Schlittler conta ainda que a cineasta vinha trabalhando nos últimos anos em um novo projeto, “um dos seus sonhos ainda não realizados” e infelizmente interrompido depois de um AVC que Suzana sofreu há pouco mais de um ano. Trata-se do longa O Caso Morel, baseado no romance de Rubem Fonseca. Aliás, a cineasta afirmava que não fazia adaptações, e sim “transmutações”: “Na transmutação eu me coloco também, é uma mistura. É o livro mais eu mesma. Eu o leio e me incluo na transcrição de uma coisa pra outra, então ele muda devido à minha entrada. Tem cenas que não existem no livro e eu fiz acontecer, que eram coisas da minha vida pessoal. É uma incorporação de mim com o autor do livro”.

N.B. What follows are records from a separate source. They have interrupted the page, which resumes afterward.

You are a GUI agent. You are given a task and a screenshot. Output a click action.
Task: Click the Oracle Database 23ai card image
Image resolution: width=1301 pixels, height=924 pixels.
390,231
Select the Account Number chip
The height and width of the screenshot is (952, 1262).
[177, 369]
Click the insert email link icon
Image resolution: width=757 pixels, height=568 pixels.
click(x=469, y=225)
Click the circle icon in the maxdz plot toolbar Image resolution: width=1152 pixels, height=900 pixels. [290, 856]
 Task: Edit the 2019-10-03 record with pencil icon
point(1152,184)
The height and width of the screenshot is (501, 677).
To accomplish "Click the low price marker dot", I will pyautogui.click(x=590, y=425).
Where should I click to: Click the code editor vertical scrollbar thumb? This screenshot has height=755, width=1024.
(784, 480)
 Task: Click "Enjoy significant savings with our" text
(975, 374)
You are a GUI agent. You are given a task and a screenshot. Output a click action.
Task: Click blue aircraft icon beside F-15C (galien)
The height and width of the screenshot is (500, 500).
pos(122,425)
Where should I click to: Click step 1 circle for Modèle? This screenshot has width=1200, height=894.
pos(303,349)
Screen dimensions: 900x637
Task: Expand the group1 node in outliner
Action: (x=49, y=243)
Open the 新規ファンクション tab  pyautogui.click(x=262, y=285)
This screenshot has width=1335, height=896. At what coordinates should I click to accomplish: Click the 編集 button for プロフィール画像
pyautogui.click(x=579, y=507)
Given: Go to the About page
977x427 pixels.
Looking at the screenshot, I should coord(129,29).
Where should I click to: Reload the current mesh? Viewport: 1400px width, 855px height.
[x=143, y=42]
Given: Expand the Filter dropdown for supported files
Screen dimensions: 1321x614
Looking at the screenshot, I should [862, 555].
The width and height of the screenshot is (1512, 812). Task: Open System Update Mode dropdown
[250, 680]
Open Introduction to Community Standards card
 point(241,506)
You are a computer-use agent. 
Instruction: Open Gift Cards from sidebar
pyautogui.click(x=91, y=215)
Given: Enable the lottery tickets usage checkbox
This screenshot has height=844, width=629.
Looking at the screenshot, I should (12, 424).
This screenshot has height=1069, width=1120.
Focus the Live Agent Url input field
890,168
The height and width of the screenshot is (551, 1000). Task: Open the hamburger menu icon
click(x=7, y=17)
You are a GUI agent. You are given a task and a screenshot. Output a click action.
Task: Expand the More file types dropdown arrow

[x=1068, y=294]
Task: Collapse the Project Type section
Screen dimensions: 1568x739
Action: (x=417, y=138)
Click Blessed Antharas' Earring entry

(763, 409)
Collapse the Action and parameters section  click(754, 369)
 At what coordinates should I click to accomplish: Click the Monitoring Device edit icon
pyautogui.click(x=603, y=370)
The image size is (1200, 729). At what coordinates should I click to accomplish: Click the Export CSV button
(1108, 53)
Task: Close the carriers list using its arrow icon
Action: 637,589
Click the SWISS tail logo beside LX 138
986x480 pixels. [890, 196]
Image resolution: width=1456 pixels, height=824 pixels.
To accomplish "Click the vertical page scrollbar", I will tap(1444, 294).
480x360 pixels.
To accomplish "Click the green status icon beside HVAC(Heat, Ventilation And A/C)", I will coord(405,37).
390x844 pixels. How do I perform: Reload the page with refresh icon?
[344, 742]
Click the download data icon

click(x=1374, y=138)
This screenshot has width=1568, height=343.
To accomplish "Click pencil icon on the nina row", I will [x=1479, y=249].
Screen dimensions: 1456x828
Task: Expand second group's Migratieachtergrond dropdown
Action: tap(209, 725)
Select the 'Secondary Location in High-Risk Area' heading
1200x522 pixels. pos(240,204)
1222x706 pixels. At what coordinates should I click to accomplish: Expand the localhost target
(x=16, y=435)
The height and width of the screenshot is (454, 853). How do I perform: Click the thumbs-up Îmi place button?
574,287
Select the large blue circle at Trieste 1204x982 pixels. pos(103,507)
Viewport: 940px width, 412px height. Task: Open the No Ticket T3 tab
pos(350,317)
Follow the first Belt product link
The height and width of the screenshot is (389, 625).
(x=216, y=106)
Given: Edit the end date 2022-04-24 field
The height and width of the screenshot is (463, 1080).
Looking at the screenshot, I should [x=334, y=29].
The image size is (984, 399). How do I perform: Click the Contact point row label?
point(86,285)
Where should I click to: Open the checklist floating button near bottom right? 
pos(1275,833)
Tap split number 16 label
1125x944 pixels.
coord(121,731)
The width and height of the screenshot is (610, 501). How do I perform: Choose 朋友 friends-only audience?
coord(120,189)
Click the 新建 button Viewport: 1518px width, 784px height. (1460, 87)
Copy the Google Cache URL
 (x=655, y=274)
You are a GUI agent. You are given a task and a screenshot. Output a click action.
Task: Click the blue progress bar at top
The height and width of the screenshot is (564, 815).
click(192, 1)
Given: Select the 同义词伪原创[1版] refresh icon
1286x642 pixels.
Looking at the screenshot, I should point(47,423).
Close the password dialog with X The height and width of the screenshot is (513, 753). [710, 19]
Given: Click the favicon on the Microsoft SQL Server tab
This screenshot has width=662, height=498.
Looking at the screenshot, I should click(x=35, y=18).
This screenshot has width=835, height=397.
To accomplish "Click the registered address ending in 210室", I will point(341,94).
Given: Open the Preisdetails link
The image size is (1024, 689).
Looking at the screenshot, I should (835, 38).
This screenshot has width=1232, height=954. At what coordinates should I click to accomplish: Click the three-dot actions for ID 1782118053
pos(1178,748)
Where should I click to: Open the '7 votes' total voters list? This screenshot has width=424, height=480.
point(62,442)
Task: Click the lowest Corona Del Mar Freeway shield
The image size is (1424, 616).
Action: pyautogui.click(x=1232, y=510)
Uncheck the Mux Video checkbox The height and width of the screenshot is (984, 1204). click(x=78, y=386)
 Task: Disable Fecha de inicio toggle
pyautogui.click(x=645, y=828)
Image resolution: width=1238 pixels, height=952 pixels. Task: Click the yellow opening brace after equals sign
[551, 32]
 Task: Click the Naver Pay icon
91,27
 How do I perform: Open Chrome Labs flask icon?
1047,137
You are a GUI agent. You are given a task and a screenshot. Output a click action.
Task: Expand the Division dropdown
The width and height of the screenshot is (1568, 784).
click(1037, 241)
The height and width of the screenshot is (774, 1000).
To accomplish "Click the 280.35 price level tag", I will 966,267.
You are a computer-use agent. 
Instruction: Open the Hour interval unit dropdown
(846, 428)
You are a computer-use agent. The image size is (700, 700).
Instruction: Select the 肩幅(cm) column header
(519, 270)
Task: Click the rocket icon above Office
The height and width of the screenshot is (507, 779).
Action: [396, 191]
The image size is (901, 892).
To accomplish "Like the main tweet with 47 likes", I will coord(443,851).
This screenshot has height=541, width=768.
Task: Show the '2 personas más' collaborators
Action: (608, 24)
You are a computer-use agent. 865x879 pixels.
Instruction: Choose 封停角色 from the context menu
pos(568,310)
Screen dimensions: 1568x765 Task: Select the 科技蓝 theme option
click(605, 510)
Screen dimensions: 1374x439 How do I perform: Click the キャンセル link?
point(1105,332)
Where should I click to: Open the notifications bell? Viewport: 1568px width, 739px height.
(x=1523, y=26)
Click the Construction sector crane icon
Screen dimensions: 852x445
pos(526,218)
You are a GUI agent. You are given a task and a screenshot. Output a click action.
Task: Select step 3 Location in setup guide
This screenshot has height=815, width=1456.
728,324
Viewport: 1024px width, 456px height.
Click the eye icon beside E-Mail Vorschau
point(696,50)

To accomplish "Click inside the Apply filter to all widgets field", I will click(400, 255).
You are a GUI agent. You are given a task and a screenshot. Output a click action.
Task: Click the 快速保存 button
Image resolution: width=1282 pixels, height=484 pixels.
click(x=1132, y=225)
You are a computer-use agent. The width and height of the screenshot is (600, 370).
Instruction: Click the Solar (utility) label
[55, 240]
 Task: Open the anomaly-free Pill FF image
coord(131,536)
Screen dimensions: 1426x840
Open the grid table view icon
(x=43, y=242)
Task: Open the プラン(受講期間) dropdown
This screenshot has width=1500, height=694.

A morte de Suzana representa uma perda inestimável para o cinema brasileiro, e foi lamentada pela diretoria da ECA e por todo o corpo docente do CTR. Além de Schlittler, os professores Maria Dora Mourão, Carlos Augusto Calil e Fernando Scavone também tiveram a oportunidade de conviver com a cineasta, tendo sido seus colegas durante os anos de graduação.